_Study text:_
BEGIN
The new nominations occurred two months after an earlier government reshuffle that created the Secretário do Mar, Ciência e Tecnologia (Secretariate for Sea, Science and Technology) and altered the Education and Social Solidarity portfolios. Citing that the four new secretariates would "serve Azoreans" and provide "a new dynamism" in their portfolios, the installation of the new administrators was held in a ceremony in Horta.

==Session==
One of the first issues arising in the new legislature was the memorandum of understanding between the national and regional government.

The PCP deputy and party leader, Aníbal Pires, requested that the Azorean parliament deliberate on the State Budget for 2013, in light of the austerity measures whose " effects were graver in the Azores", citing possible effects to the regional economy, employment and life of families. The State Budget would require that the Azores reduce by 50% the number fixed-term public service workers. The end of regional subsidies, retention of IRS surtaxes, and the reduction of public health services were other points cited by the deputy in his proclamation. In normal circumstances it is the parliamentary commission for the Economy that would act on this issues, noting that this body was not convened yet, and could not deliberate as it was being formed following the beginning of the legislature. Azorean deputies were expected to convene to discuss the Government's program for the next four years.
END
_Extracted data:_
BEGIN
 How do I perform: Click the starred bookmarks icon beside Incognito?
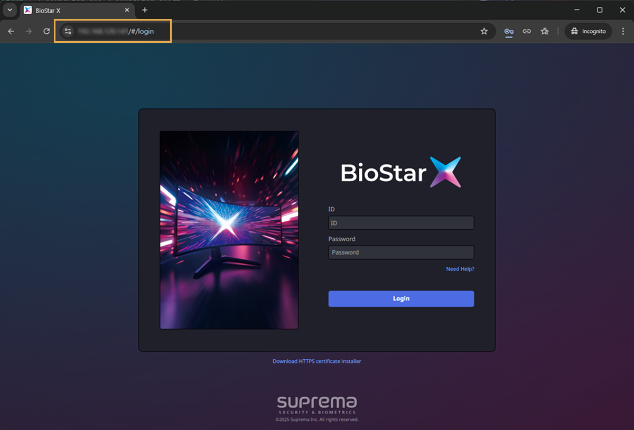click(x=545, y=32)
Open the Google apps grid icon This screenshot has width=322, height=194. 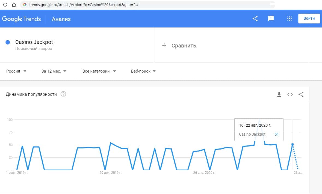pos(289,19)
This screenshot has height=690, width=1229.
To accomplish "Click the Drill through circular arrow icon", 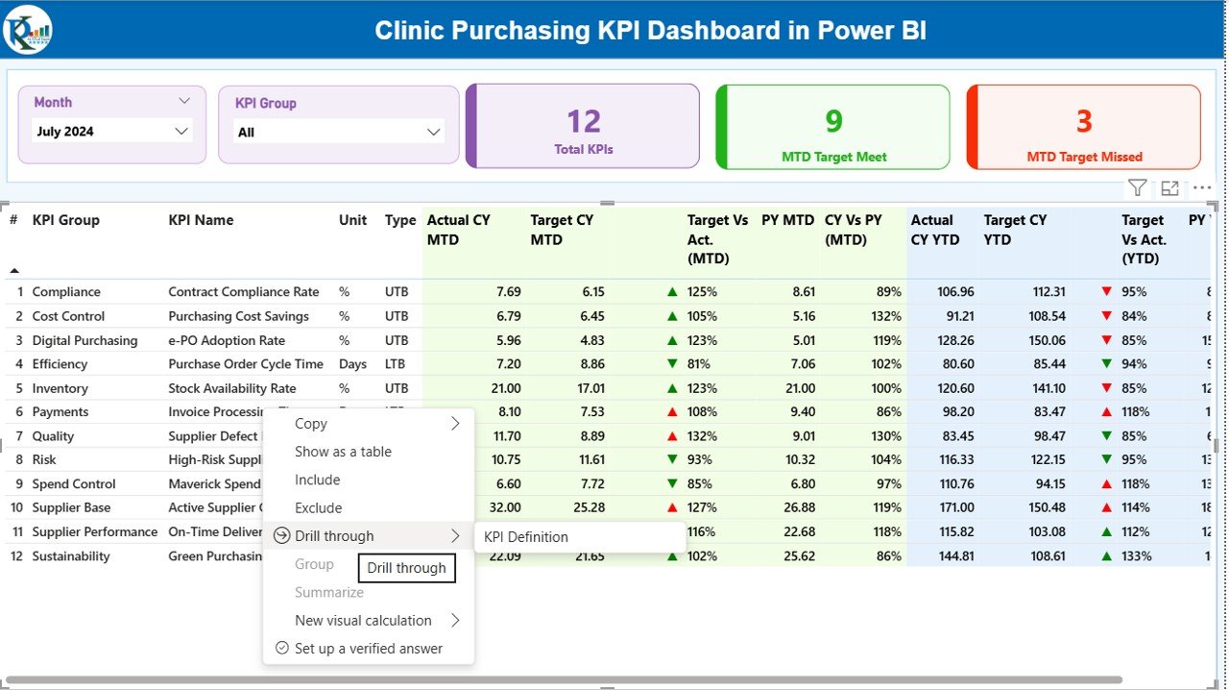I will (x=281, y=536).
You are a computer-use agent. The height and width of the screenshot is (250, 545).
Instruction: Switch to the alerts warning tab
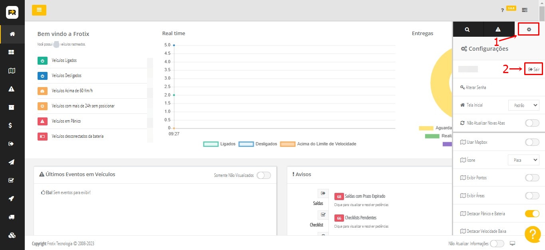(498, 29)
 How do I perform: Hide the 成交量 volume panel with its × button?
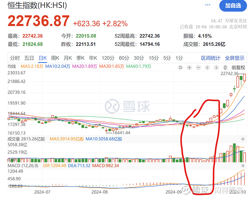(x=243, y=139)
END
_Problem to work on:_
Answer these questions from the Azores text above.
(a) In what place was the ceremony installing the new administrators held?
(b) By what percentage would the State Budget require the Azores to reduce the number of fixed-term public service workers?
(c) Which parliamentary commission would act on these issues in normal circumstances?

_Exercise solution:_
(a) Horta
(b) 50%
(c) The parliamentary commission for the Economy